Task prompt:
In the conversion account below, check whether each statement agrees with the text. Answer yes or no for each and quote the words that decide it. (a) The baptism took place in a church chosen at random. (b) After the announcement in the car, the husband kept driving. (c) The narrator had often talked with Christian colleagues about being both a thinking person and a faithful Christian.

Source document START

What if your life was about to change? Many of us must long for it. It’s a big theme in kids’ fantasy adventure books. Have you ever wondered if it’s quite as easy as it sounds?
Almost five years ago, as a 40-something progressive nonbeliever with a Ph. D. and a career as a college professor, I was in the car with my husband and son one morning, looking idly out the window. I don’t recall that I was thinking about anything in particular, when I suddenly heard the voice of Christ, saying unmistakably “Come Serve Me.” I sat quietly, stunned, for a few moments, then turned to my husband and said, “I’m going to have to become a Christian.” He pulled the car over to the side of the road and stopped. “What did you say?” he asked incredulously. “I’m going to have to become a Christian.” I might as well have announced that I was moving to Mars.
I was raised to despise the church, to hold Christians in contempt. After all, they just blindly followed a bunch of irrational beliefs, right? I knew that some of my colleagues were Christians, but I had never gotten close to any of them, and had never talked to anyone about how one could be a thinking person of good conscience, and a faithful Christian as well. I assumed it was impossible. And yet, it never occurred to me to doubt the call I’d heard. It was overpowering. I didn’t know enough about Christ at that point to know that He had this, that I could trust Him. I was going to convert, but I still thought I was going to do it on my own.
My new life started two weeks later, in the baptismal pool of the church I had picked at random. My husband, son, and brother-in-law sat in the congregation that day, still stunned, as I was, and while I knew they were happy for me, they had no way of accessing the joy I felt. My husband, I knew, was frightened that this turn toward Christ would render me unrecognizable to him, and him to me.

Source document END
Given material START

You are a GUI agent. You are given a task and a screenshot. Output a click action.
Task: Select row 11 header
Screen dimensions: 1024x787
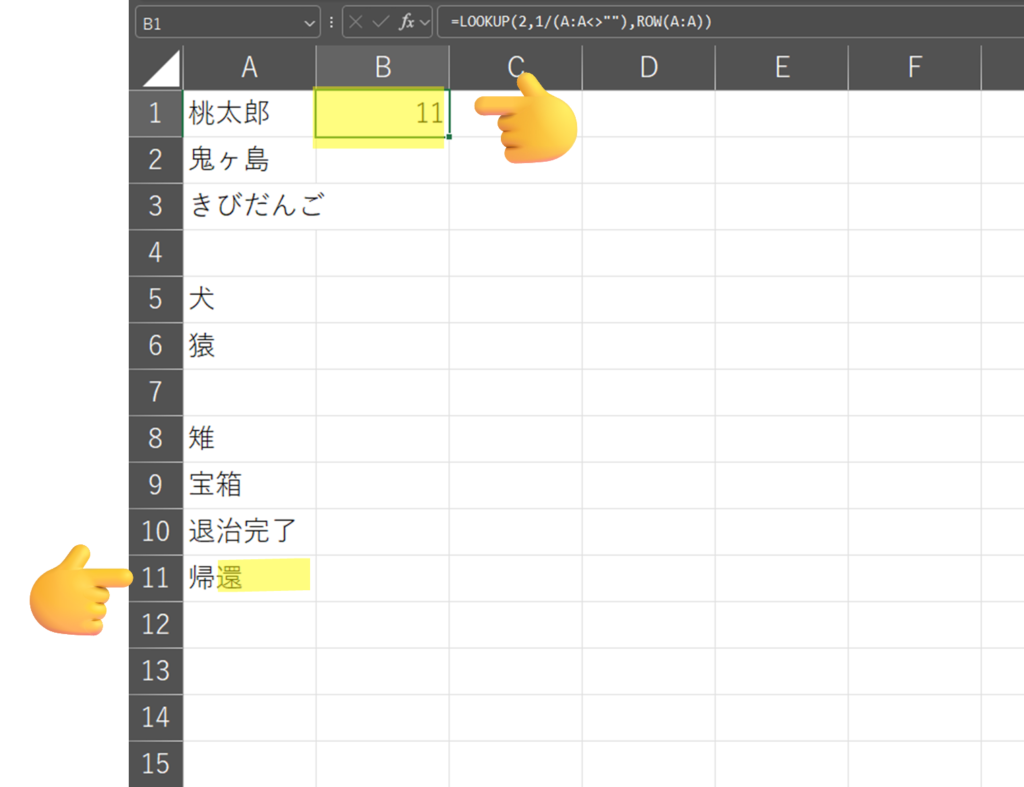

Given material END

Result for this exercise:
(a) Yes: "in the baptismal pool of the church I had picked at random."
(b) No: "He pulled the car over to the side of the road and stopped."
(c) No: "had never talked to anyone about how one could be a thinking person of good conscience, and a faithful Christian as well."